* **RECORD SET**
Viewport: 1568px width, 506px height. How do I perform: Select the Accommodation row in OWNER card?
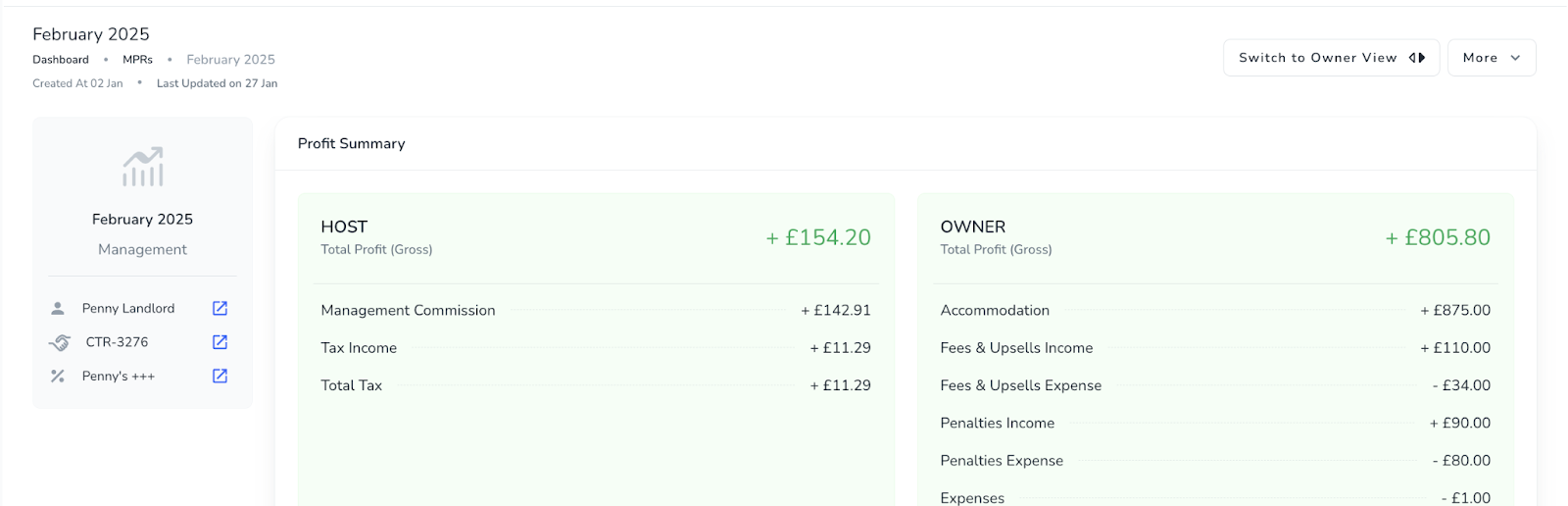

==

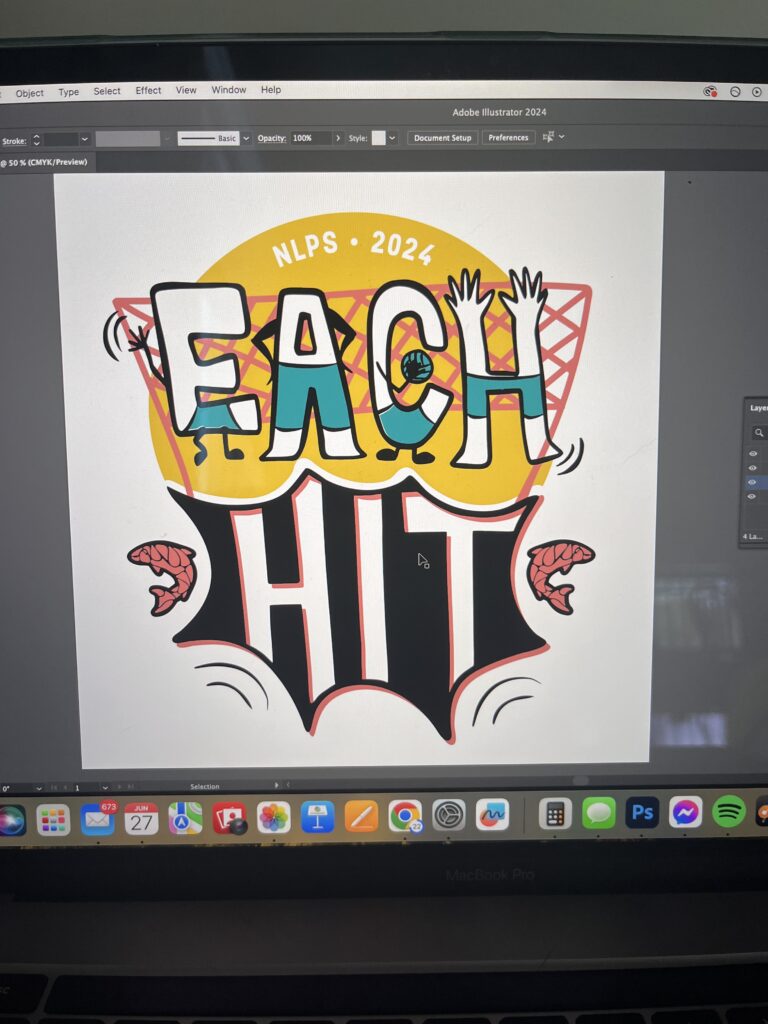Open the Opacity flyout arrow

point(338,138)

==

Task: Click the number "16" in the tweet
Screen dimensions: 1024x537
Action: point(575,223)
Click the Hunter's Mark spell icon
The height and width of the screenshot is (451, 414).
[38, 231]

* **ACTIVITY**
Of all the lines in the data above, show only those that hold the word "Click".

* **EXERCISE SOLUTION**
Task: Click the number "16" in the tweet
Click the Hunter's Mark spell icon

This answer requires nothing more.